A Secretaria de Saúde já recebeu diversas remessas de remédios contra a malária, doenças respiratórias e de pele para reforçar o estoque. Todos os produtos foram comprados sem licitação como permite a lei em situação de emergência. Foram gastos R$2,5 milhões. O Ministério da Saúde anunciou que vai enviar kits de remédios para atender às vítimas da seca. Serão 2,8 toneladas de remédios.

- As comunidades estão estocando comida e água, esperando a ajuda. A outra alternativa é andar por vários dias até chegar a outras localidades - diz o prefeito de Caapiranga, Antonio Marques.

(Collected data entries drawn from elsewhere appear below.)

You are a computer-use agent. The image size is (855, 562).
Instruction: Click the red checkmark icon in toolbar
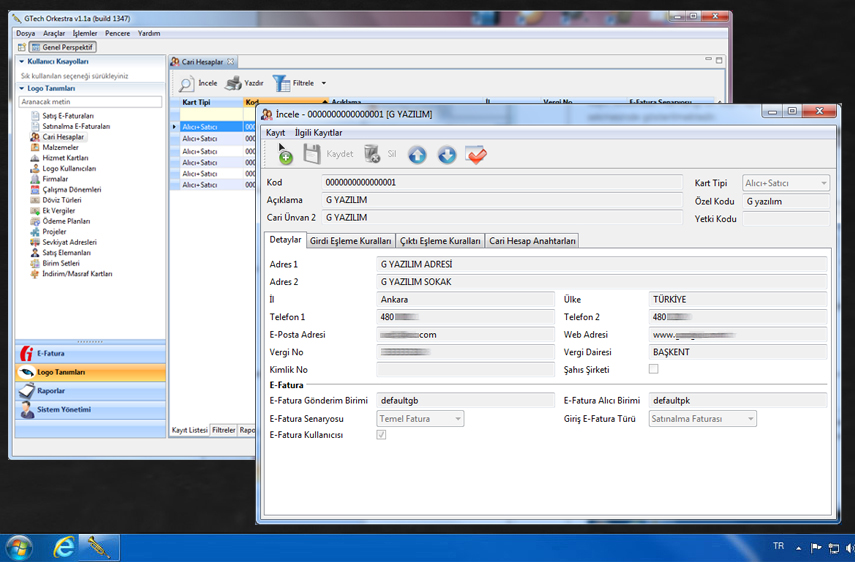coord(476,155)
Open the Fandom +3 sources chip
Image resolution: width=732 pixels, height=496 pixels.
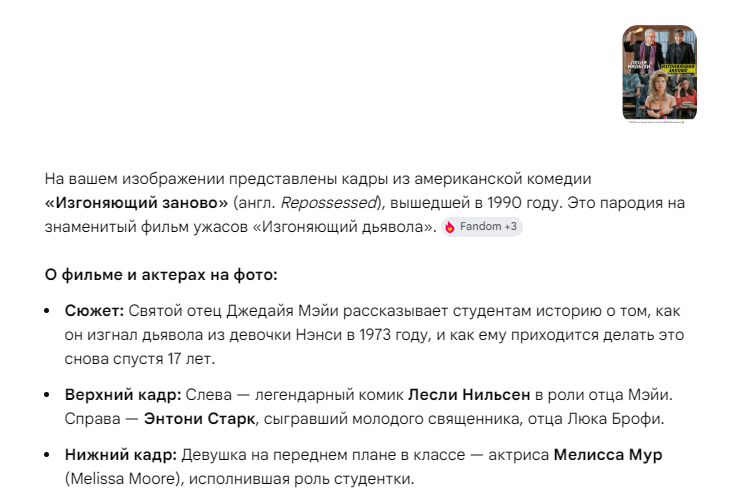482,227
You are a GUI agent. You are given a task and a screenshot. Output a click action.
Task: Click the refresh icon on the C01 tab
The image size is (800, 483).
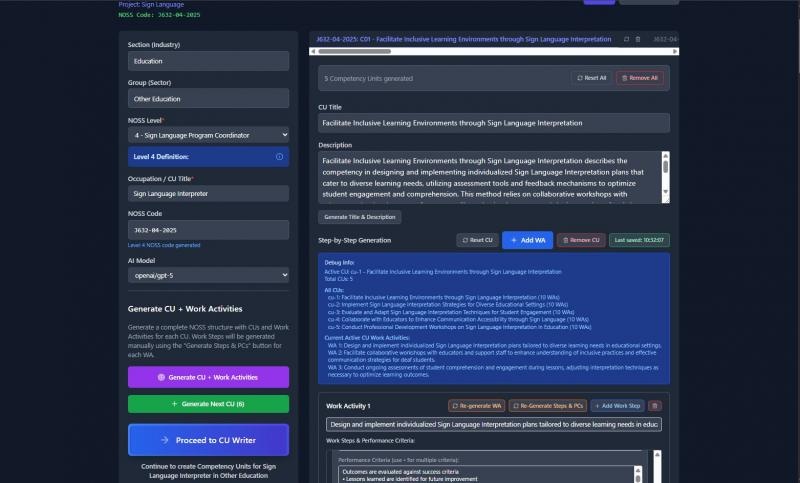click(627, 39)
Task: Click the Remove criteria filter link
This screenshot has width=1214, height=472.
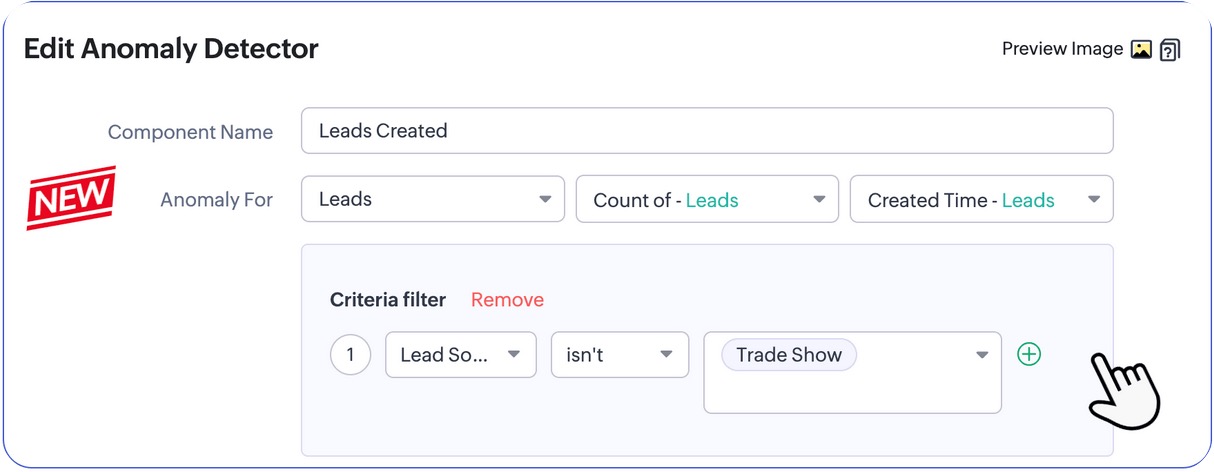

Chuvas no Acre podem ajudar Amazonas
As chuvas que há três dias começaram a cair no Acre podem ajudar a minimizar a seca no Amazonas. É o que acredita o secretário de Meio Ambiente do Acre, Edgard de Deus. Isso porque, segundo ele, muitos dos rios que banham as comunidades no Amazonas tem sua foz no Acre.

- Não tenho dúvida quanto a isso. Se começa a chover nas cabeceiras dos rios, como já vêm acontecendo, o volume das águas tende a subir. E isso pode afetar os rios no Amazonas. Mas é necessário que chova por lá também - disse o secretário.

Alguns dos rios mais importantes do Acre, como o Acre e o Purus, deságuam no Rio Amazonas. E o setor de meteorologia prevê mais chuvas no Acre. Ontem não foi detectado nenhum foco de calor em todo o estado. Nem mesmo na reserva Chico Mendes, uma das áreas que mais vinham sendo castigadas durante o período de seca no estado.

A confiança na volta das chuvas é tanta que o governo acreano liberou as queimadas controladas, que são autorizadas por lei.